The live streaming integration in this project adopts a separate process architecture, relying on a WebSocket proxy endpoint (/proxy-ws).

  • Live Platform Client (Independent Process): Connects to specific live streaming platforms (like Bilibili), monitors events (such as danmaku/comments).
  • Open-LLM-VTuber Main Process: Runs AI, TTS, and other core services.
  • Frontend UI (User Interface): Displays the Live2D model, receives user (the room admin) input, plays audio, etc.
  • Live Platform Client: Live platform client (e.g., Bilibili) sends comments to the proxy (formatted as text-input)
  • Frontend UI: Front-end interface also sends user input and control messages to the same proxy
  • /proxy-ws: Core proxy endpoint, receives all messages and handles forwarding and broadcasting
  • WebSocketHandler: Processes messages and interacts with AI
  • AI Agent: Generates responses
  • AI responses are ultimately broadcast via the proxy to all connected clients (including the frontend and live platform client)

For live comments to be processed by the AI, and for AI responses to be correctly displayed in the frontend, all clients (including the frontend UI and live platform client) must connect to the same /proxy-ws endpoint.

The Role of /proxy-ws (ProxyHandler):

  • Unified Entry Point: Provides a single connection point for all types of clients.
  • Message Routing: Receives messages from all clients and processes or forwards them to the WebSocketHandler based on type (e.g., text-input, interrupt-signal, etc.).
  • Message Queue: Queues text-input type messages (from frontend or live platform) to ensure AI responds sequentially.
  • State Synchronization: Manages connection states, such as marking whether a conversation is active (conversation_active).
  • Broadcasting: Broadcasts messages from the backend WebSocketHandler (such as AI responses, status updates) to all connected clients.

1. Core Components and Data Flow

Using Bilibili live streaming as an example, here's the complete flow from comment input to AI response (assuming both the frontend and Bilibili client are connected to /proxy-ws):

  1. Viewer -> Bilibili Server: Sends a comment.
  2. Bilibili Server -> run_bilibili_live.py (Independent Process): The blivedm library receives the comment event.
  3. run_bilibili_live.py -> /proxy-ws (Main Process): BiliBiliLivePlatform formats the comment as {"type": "text-input", "text": "comment content"} and sends it to /proxy-ws via WebSocket.
  4. /proxy-ws (ProxyHandler) -> ProxyMessageQueue: ProxyHandler receives the message and, because its type is text-input, places it in the message queue (ProxyMessageQueue).
  5. ProxyMessageQueue -> ProxyHandler.forward_to_server -> WebSocketHandler: When it's this message's turn to be processed, the queue retrieves it and sends it to WebSocketHandler via forward_to_server.
  6. WebSocketHandler -> ConversationHandler: Receives the text-input message, triggering conversation processing logic (_handle_conversation_trigger).
  7. ConversationHandler -> ... -> WebSocketHandler: AI returns response text stream.
  8. WebSocketHandler -> /proxy-ws (ProxyHandler): Sends the processed results (text, audio, instructions, etc.) back to ProxyHandler for broadcasting.
  9. /proxy-ws (ProxyHandler) -> All Connected Clients (including Frontend UI): ProxyHandler calls broadcast_to_clients to broadcast the AI's response to all clients connected to /proxy-ws.

2. Key Interfaces and Implementations

2.1 LivePlatformInterface (Interface Definition)

(Located in src/open_llm_vtuber/live/live_interface.py)

An abstract base class that all live platform client implementations must adhere to.
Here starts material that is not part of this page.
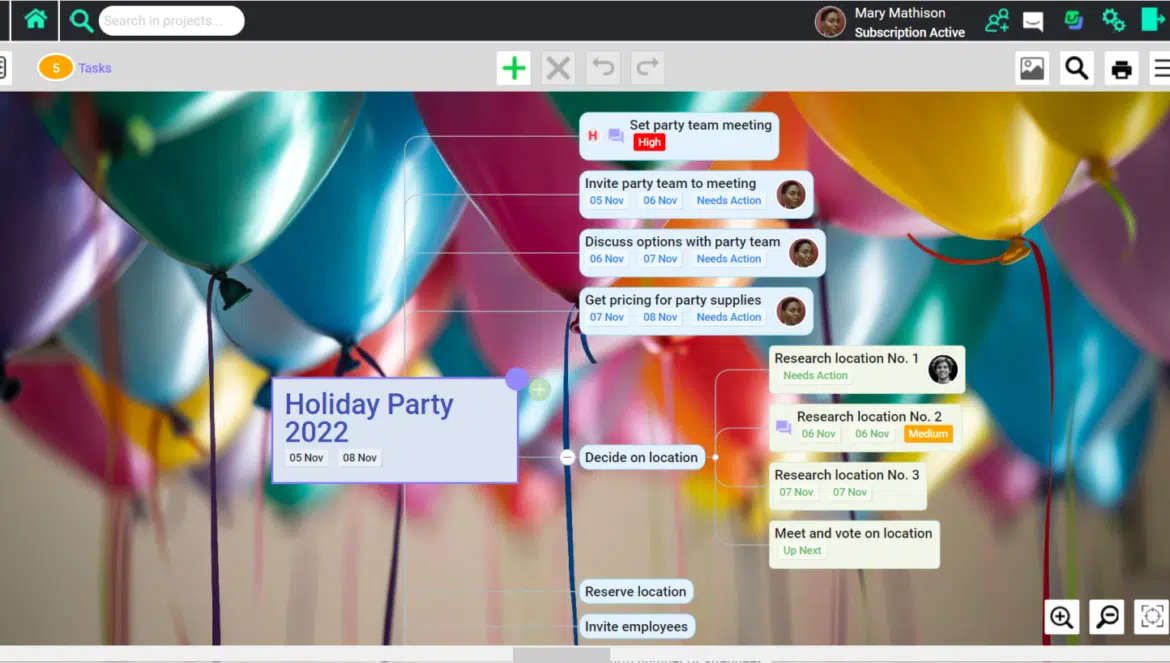This screenshot has height=663, width=1170.
Task: Open the add team members icon
Action: pos(996,20)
The core requirement is to implement the connect method to connect to the proxy endpoint /proxy-ws, and implement the run method to monitor platform events and format them as {"type": "text-input", ...} before sending them to the proxy via _send_to_proxy.

2.2 WebSocket Proxy (/proxy-ws and ProxyHandler)
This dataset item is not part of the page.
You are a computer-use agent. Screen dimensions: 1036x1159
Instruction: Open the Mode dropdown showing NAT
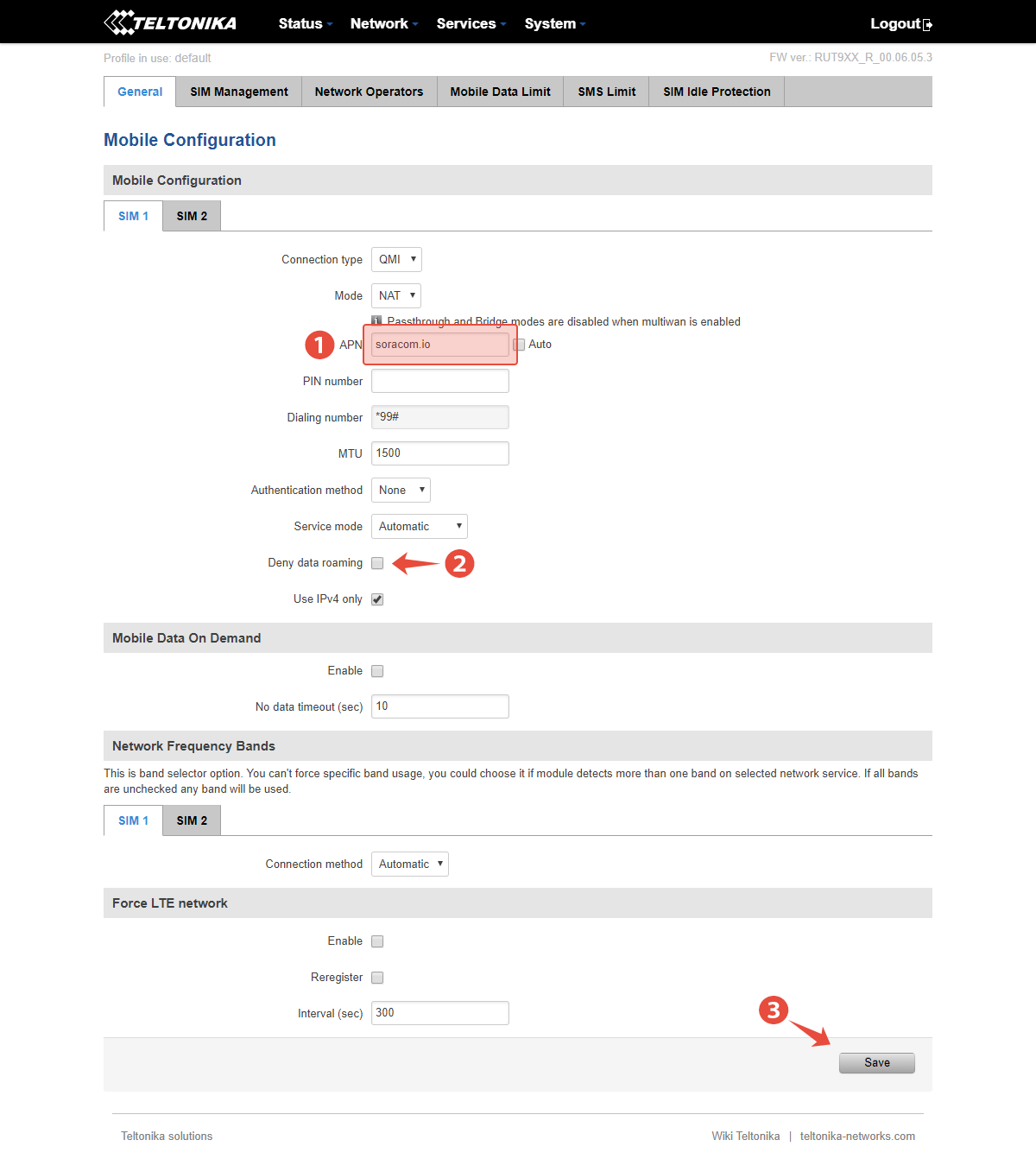pyautogui.click(x=395, y=295)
(Endpoint defined in src/open_llm_vtuber/routes.py, implemented in src/open_llm_vtuber/proxy_handler.py)

Core component, responsible for:

  • Receiving messages from all connected clients (frontend UI, live platform clients).
  • Queuing text-input messages before forwarding them to WebSocketHandler.
  • Directly forwarding other control messages to WebSocketHandler.
  • Broadcasting responses from WebSocketHandler to all connected clients.

2.3 BiliBiliLivePlatform (Bilibili Implementation Example)

(Located in src/open_llm_vtuber/live/bilibili_live.py)

An implementation of LivePlatformInterface. The key is the _send_to_proxy method which formats comments as {"type": "text-input", ...} before sending them to /proxy-ws.

2.4 Launcher Script (run_bilibili_live.py)

(Located in scripts/run_bilibili_live.py)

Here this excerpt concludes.